73. We find doctors from the Trust followed the relevant standards when they cared for and treated Mrs D between 17 February and 17 April 2020. We recognise Ms D is likely to dispute our view about this. We have explained earlier in this report how we can see no evidence of Mrs D losing a significant amount of weight or that her mobility was worsening. While Mrs D’s health problems were likely due to MND we cannot be critical of the doctors for not confirming this diagnosis at an earlier stage for the reasons outlined above.
Resuscitation
74. Ms D says doctors did not speak to her about decisions about whether her mother should be resuscitated. She says there is no evidence they had consent from her mother either.

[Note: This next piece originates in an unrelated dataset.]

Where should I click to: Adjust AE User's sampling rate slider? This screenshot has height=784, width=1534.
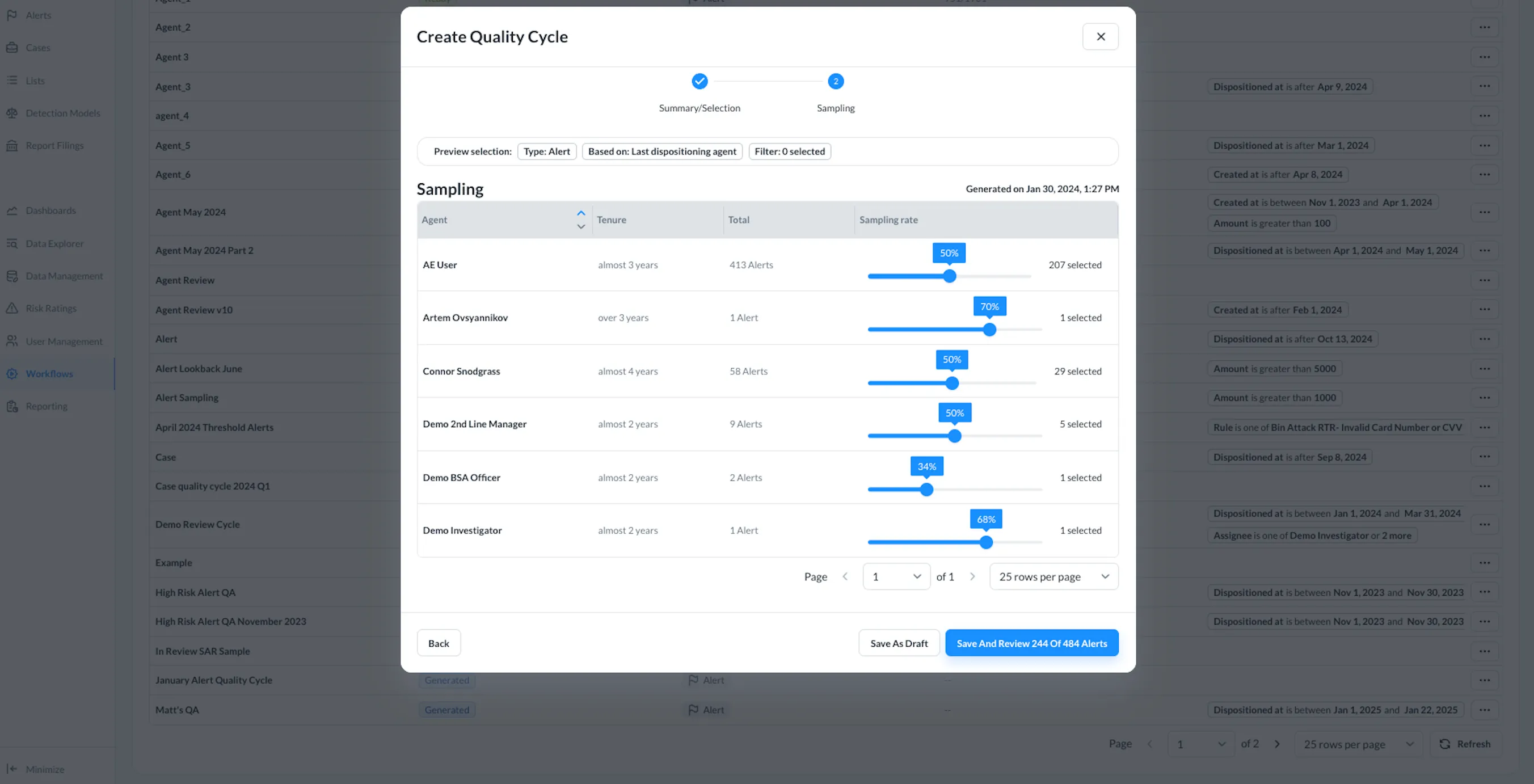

75. The Resuscitation Guideline explains how clinicians should make decisions about whether to resuscitate a patient in the event of them experiencing a cardiac arrest or stopping breathing. It says if the healthcare team is as certain as they can be that a person is dying as an inevitable result of underlying disease or a catastrophic health event and CPR (cardiopulmonary resuscitation) would not restart the heart and breathing for a sustained period, CPR should not be attempted.

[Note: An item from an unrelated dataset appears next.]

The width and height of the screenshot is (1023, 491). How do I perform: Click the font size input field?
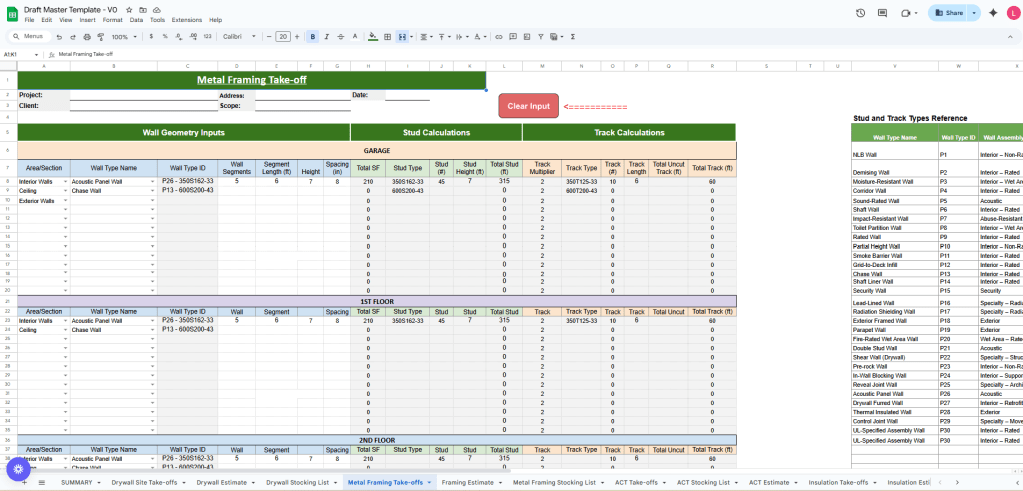(283, 36)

76. The Resuscitation Guideline says it is not necessary to obtain consent from the patient, or those close to the patient, to make a decision not to attempt CPR that has no realistic prospect of success. However, clinicians should explain their decision to the patient or those close to a patient who lacks capacity. Clinicians should make clear and full records of such decisions and the discussions that informed them. Where discussions are not possible they should document the reasons for this.
77. The Resuscitation Guideline says failure to make timely and appropriate decisions about CPR will leave people at risk of receiving inappropriate or unwanted attempts at CPR as they die. It says ‘the resulting indignity, with no prospect of benefit, is unacceptable, especially when many would not have wanted CPR had their needs and wishes been explored.’
78. On 12 April 2020 a doctor recorded that CPR would not be appropriate for Mrs D because of her frailty. At that point Mrs D had acute type two respiratory failure and was receiving non-invasive ventilation. The Medical Adviser told us it is mandatory for clinicians to consider CPR when patients are offered this treatment.
79. The Medical Adviser said that if a patient with Mrs D’s degree of frailty were to suffer a cardiac or respiratory arrest it is virtually certain that resuscitation efforts would not be able to restart the heart. In the very unlikely event that the heart did restart, a patient would normally need a life support machine in intensive care, otherwise the heart would stop again.
80. On 12 April 2020 Mrs D would not have been able to discuss her wishes about resuscitation. Her consciousness was impaired because of the respiratory failure. Even if she had been able to express a view that she wanted to be resuscitated, doctors are not compelled to attempt CPR if they feel it is inappropriate. The Medical Adviser told us it was clear that the decision not to resuscitate in the event of an arrest was the right one.
81. The clinical notes contain only a brief entry in which the doctor noted they had called Ms D to notify her of the resuscitation decision. It should be noted this was taking place in the emergency department during the start of the COVID-19 pandemic so there would have been significant pressures on the doctor. The Medical Adviser said the notes may have been more detailed, and the phone conversation with Ms D longer, if this had been a nonpandemic and non-emergency situation. However, they said the doctor followed the Resuscitation Guideline.
82. We find the doctor who made the resuscitation decision on 12 April 2020 followed the relevant standards.